[WORK REQUEST] Search the entries for the word "Delete". Copy every line where it turns up.

[EXERCISE INPUTS]
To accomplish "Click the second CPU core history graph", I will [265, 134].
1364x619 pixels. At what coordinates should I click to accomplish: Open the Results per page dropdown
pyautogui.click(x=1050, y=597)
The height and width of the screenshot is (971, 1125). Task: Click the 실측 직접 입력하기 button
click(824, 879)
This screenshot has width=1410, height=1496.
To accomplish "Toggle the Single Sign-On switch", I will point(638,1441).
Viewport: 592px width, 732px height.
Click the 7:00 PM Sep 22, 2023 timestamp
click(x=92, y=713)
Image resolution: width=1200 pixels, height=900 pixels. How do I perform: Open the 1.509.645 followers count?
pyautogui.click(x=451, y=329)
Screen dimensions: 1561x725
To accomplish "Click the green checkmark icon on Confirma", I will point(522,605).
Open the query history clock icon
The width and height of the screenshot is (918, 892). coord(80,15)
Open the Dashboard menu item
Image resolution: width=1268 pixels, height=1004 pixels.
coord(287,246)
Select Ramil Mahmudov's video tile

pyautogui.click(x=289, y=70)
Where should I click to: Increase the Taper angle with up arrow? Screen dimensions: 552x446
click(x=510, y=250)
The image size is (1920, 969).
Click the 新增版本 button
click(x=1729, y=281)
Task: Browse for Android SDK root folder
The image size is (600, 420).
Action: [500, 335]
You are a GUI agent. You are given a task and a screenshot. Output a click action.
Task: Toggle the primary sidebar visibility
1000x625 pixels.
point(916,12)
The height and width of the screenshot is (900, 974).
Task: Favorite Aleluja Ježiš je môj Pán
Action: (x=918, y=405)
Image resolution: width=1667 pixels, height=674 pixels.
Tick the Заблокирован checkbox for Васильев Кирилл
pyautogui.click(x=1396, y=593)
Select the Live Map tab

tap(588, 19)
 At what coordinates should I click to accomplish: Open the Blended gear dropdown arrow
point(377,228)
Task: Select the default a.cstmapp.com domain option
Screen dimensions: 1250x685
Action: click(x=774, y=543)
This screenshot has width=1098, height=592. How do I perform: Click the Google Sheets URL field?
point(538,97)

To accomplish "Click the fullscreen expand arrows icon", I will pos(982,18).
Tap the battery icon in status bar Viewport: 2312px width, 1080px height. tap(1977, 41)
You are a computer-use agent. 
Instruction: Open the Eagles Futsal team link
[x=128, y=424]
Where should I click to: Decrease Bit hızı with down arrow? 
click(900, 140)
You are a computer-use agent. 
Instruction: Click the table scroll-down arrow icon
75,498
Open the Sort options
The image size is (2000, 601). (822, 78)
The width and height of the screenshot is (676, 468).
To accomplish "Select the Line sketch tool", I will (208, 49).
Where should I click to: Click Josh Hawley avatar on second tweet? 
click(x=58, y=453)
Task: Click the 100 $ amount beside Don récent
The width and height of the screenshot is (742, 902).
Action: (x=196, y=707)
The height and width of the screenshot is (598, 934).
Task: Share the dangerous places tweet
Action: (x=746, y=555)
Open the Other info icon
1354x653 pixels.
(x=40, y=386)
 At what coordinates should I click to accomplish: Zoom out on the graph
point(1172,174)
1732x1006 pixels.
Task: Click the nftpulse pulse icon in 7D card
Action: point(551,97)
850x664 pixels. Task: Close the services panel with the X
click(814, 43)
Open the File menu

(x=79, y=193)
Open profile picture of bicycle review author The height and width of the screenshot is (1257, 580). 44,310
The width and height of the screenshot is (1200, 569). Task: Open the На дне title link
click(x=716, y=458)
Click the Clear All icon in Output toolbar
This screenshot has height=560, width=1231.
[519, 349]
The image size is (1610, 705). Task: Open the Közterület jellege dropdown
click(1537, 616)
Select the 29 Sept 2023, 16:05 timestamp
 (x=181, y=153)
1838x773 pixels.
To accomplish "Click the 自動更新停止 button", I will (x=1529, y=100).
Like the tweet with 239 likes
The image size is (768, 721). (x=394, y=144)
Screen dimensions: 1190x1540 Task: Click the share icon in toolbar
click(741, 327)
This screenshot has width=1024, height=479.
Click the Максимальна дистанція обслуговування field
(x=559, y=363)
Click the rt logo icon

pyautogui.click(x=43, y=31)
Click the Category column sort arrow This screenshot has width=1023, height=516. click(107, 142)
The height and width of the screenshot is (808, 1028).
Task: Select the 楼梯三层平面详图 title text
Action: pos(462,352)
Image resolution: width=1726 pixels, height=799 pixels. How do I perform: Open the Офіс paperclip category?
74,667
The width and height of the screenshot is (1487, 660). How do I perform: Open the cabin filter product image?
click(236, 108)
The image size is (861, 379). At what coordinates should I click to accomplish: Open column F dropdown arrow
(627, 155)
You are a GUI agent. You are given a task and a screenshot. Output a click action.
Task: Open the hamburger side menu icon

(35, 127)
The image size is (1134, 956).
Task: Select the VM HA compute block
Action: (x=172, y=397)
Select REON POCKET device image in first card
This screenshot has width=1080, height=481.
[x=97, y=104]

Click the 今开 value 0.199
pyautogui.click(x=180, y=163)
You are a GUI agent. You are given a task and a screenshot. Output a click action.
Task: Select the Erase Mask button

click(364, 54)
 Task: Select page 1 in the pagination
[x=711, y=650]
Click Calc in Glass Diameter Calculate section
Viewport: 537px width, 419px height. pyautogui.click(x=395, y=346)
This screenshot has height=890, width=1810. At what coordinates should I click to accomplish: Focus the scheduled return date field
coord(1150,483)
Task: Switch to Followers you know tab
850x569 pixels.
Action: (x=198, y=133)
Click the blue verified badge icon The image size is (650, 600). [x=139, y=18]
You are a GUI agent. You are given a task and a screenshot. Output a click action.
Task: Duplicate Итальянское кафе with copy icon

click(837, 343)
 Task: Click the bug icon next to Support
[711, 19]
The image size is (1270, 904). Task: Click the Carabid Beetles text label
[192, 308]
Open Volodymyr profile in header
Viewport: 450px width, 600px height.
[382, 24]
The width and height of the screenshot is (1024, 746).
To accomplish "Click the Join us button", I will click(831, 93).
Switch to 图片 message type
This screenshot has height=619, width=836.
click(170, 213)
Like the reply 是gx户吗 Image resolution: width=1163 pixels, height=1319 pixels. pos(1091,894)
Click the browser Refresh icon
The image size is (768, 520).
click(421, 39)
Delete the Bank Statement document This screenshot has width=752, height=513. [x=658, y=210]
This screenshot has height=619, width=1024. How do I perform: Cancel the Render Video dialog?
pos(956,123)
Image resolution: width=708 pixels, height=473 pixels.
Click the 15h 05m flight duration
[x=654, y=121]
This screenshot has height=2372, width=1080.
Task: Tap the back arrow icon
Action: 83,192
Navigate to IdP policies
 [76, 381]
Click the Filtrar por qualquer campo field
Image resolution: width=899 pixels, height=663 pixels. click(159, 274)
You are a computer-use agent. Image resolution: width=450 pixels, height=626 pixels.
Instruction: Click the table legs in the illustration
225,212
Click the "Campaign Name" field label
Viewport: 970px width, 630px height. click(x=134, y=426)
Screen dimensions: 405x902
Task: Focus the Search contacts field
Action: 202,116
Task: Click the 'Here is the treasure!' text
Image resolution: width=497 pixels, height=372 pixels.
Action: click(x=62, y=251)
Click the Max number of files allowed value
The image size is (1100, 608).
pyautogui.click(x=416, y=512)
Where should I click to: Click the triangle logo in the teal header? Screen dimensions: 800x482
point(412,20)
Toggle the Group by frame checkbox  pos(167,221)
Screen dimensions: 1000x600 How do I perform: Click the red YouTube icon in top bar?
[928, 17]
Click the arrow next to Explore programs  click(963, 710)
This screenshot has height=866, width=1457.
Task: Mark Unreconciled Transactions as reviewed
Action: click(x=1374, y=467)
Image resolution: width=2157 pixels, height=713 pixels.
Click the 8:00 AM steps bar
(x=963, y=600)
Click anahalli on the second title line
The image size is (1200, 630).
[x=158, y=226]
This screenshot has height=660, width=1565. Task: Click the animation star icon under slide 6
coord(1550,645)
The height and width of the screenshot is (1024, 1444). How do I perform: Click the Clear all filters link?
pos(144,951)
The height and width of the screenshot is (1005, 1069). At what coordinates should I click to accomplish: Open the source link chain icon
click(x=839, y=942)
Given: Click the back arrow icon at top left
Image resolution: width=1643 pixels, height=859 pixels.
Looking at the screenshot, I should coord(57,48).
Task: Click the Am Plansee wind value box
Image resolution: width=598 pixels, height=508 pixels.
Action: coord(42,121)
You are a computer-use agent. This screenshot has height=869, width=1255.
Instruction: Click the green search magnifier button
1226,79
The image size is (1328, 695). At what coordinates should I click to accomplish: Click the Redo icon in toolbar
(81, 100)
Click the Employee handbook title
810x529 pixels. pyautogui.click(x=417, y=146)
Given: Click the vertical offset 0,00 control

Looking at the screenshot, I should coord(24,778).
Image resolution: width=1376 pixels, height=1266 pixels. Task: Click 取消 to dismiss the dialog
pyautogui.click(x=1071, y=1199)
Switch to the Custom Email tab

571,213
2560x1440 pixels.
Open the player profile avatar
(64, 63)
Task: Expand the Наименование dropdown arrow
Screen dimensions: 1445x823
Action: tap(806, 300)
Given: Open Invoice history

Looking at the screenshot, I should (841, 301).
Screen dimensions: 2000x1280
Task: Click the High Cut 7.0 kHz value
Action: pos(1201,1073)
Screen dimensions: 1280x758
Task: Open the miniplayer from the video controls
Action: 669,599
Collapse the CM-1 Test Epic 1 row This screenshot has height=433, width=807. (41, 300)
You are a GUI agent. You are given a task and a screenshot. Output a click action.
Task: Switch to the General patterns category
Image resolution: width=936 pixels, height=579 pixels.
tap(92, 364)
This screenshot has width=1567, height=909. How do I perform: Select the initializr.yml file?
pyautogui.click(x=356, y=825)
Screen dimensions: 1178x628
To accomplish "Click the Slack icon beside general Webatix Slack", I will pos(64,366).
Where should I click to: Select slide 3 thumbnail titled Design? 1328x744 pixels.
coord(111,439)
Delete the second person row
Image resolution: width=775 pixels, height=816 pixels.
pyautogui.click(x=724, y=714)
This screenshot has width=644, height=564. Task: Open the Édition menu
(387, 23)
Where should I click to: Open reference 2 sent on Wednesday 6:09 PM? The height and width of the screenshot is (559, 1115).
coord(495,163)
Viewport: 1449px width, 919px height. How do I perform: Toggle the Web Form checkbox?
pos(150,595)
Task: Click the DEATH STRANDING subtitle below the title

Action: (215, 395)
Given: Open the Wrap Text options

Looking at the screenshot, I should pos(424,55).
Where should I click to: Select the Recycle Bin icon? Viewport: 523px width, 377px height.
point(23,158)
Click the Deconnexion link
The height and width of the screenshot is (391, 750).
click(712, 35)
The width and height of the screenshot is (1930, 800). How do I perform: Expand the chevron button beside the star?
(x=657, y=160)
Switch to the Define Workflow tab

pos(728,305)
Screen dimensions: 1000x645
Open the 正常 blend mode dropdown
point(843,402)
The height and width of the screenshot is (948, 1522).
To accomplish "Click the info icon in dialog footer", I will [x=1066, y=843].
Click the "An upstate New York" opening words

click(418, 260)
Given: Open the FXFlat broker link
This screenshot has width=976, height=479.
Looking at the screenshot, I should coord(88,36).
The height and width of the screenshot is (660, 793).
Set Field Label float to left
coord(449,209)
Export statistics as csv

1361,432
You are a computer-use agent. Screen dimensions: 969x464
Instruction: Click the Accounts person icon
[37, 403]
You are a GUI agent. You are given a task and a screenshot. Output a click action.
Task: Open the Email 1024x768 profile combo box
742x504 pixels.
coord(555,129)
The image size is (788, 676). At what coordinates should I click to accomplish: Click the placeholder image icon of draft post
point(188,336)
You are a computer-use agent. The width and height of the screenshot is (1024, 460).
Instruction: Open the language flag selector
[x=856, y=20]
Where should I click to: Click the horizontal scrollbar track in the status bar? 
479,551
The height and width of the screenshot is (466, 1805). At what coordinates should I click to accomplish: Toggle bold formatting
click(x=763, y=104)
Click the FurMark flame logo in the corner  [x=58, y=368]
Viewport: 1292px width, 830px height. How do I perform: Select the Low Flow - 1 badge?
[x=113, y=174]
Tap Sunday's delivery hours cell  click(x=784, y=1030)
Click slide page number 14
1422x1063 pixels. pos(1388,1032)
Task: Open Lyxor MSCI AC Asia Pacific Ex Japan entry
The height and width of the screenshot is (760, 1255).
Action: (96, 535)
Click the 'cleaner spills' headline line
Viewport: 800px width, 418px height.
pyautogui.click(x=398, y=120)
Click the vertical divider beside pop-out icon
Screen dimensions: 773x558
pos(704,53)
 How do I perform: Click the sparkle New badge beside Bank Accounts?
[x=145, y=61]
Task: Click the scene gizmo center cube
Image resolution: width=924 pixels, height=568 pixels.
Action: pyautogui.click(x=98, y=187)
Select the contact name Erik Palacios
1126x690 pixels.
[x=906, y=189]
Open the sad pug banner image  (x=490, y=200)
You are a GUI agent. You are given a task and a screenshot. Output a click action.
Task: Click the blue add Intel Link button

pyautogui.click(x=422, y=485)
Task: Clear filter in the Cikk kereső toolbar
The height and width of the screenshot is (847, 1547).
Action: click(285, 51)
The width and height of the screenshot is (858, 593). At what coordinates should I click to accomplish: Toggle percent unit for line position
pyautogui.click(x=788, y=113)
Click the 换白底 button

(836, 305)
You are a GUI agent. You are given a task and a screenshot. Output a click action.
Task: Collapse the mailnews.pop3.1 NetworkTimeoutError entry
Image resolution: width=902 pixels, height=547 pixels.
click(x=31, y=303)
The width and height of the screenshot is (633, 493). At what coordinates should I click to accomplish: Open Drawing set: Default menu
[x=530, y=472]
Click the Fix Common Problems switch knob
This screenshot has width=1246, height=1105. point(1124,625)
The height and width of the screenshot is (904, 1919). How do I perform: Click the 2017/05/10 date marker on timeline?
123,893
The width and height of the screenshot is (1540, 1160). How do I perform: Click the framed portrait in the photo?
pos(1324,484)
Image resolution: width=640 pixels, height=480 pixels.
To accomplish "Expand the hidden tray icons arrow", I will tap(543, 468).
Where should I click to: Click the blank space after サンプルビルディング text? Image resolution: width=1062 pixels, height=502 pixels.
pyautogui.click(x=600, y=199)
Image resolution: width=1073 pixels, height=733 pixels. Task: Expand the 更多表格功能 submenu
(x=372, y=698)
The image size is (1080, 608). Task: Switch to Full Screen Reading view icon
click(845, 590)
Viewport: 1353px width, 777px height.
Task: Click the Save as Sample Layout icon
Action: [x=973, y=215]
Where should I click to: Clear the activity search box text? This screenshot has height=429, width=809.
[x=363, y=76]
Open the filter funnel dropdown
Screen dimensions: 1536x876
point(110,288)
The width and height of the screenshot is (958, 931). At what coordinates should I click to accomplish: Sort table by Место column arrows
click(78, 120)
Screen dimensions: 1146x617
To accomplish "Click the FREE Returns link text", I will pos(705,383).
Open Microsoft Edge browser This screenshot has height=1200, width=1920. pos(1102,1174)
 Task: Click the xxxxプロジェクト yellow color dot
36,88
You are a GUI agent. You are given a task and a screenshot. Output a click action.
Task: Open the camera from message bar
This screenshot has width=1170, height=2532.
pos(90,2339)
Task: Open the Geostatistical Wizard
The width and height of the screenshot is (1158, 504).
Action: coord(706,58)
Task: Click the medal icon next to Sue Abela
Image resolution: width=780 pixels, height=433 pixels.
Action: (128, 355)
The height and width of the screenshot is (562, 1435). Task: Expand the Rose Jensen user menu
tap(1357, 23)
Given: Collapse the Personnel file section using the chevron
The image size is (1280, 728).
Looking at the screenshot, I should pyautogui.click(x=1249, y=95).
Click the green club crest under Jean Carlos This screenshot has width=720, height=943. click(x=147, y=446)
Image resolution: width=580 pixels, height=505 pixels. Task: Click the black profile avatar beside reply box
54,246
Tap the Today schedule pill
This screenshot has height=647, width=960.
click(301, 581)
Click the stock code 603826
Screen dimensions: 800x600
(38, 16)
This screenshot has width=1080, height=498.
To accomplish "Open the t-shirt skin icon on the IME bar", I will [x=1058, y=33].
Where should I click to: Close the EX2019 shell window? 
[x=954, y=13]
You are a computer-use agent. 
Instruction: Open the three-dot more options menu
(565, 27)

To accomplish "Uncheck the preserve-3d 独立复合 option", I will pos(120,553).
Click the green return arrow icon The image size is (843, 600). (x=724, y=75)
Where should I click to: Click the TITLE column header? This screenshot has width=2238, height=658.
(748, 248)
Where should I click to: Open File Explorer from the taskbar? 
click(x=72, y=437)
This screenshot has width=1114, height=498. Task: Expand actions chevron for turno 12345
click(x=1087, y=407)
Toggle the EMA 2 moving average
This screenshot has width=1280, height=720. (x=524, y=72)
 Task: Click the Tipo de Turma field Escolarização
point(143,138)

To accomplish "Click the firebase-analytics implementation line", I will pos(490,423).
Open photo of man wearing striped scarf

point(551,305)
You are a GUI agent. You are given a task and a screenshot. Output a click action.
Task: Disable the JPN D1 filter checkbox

[RESPONSE TO THE TASK]
Delete the Bank Statement document This screenshot has width=752, height=513. [x=658, y=210]
Delete the second person row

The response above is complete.